Die meteorologische Weltorganisation (WMO) definiert das Stadtklima als ein Lokalklima, das sich vom Klima der Umgebung durch die Effekte der Bebauung und der Emissionen unterscheidet. Die tagsüber in den Gebäudeoberflächen und versiegelten Flächen wie Straßen und Plätzen gespeicherte Energie, im Sommer vor allem aus der solaren Einstrahlung, wird in den Abendstunden langsam abgegeben und verhindert eine rasche Abkühlung der bodennahen Luftschichten in der Stadt. Dies führt dazu, dass die Innenstadt in Metropolen wie Köln am Ende heißer Sommertage mehr als 10 °C wärmer sein kann als das Umland. Für die Stadtbevölkerung, insbesondere ältere oder aus anderen Gründen vulnerable Menschen, kann eine solche Hitze gefährlich werden. Doch Städte können auch wirksame Gegenmaßnahmen treffen, Flächen entsiegeln und begrünen, für bessere Beschattung und Durchlüftung aus dem Umland sorgen.

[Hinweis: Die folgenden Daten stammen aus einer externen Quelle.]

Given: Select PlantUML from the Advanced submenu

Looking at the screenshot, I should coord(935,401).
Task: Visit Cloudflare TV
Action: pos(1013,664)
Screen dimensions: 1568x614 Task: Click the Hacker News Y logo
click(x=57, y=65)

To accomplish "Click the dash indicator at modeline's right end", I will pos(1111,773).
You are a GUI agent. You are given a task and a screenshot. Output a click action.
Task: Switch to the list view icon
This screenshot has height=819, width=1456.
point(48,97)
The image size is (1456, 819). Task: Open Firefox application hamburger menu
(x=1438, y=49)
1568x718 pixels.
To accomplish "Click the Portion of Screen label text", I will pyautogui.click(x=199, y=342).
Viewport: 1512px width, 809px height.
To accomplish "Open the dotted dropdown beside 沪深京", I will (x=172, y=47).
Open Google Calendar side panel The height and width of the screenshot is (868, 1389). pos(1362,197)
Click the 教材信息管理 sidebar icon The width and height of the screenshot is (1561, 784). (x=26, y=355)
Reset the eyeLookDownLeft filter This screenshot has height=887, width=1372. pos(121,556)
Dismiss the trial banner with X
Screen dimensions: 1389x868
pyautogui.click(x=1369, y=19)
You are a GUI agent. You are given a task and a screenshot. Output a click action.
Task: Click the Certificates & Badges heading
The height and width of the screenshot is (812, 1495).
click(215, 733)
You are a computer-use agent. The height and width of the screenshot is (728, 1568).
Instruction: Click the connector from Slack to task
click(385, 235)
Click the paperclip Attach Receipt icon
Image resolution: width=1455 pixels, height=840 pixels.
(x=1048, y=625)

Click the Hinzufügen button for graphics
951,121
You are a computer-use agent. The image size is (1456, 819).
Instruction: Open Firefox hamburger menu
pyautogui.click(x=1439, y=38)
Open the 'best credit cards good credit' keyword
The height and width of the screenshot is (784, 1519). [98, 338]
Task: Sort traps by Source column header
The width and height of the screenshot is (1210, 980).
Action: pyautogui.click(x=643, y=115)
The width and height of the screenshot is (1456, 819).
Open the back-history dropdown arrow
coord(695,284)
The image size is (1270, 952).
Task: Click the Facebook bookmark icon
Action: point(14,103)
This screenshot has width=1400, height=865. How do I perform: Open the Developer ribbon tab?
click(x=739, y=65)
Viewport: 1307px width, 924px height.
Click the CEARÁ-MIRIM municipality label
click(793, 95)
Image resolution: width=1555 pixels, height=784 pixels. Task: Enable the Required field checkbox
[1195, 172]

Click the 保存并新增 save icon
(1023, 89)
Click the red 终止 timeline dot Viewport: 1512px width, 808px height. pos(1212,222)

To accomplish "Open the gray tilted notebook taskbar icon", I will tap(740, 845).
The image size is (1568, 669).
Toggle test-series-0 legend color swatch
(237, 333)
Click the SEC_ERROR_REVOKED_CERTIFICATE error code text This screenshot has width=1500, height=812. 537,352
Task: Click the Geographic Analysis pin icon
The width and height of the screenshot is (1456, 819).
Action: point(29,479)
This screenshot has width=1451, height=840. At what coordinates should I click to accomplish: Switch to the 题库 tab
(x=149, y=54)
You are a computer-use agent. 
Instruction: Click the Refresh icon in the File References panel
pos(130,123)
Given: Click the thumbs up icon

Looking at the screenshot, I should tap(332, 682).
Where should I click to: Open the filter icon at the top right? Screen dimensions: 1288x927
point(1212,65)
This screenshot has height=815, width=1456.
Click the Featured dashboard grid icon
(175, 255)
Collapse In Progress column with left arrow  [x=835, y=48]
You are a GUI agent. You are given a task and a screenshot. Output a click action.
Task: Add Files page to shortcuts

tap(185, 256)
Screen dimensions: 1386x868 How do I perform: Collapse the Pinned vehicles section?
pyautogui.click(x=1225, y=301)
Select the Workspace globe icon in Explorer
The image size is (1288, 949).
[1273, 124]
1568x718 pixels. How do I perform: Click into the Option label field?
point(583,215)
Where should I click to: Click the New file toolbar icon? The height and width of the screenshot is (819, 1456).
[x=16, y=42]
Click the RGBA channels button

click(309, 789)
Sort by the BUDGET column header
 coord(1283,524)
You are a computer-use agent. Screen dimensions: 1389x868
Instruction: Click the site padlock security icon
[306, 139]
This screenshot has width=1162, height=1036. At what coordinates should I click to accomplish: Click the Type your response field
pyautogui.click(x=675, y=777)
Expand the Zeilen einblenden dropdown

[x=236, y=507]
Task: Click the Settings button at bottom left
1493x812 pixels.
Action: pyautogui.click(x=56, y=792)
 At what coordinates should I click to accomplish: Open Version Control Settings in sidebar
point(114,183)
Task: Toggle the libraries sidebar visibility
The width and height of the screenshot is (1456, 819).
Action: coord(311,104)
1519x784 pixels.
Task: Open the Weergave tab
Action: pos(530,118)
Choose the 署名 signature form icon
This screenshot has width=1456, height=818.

Wichtig für eine klimaangepasste Stadtplanung sind Daten und Fakten aus der Stadtklimatologie. Wie diese Disziplin der Klimatologie mit Messungen in und Klimasimulationen für urbane Zentren arbeitet und mit welchen Konzepten Städte besser auf die Folgen des Klimawandels reagieren können, das beschreibt Guido Halbig in seinem umfassenden Artikel in der aktuellen „Physik in unserer Zeit“. Halbig hat viele Jahre in der Stadtklimatologie des Deutschen Wetterdiensts als Wissenschaftler und Berater gearbeitet. Sein Artikel ist online frei lesbar.
Behalten Sie auch an den heißen Sommertagen einen kühlen Kopf!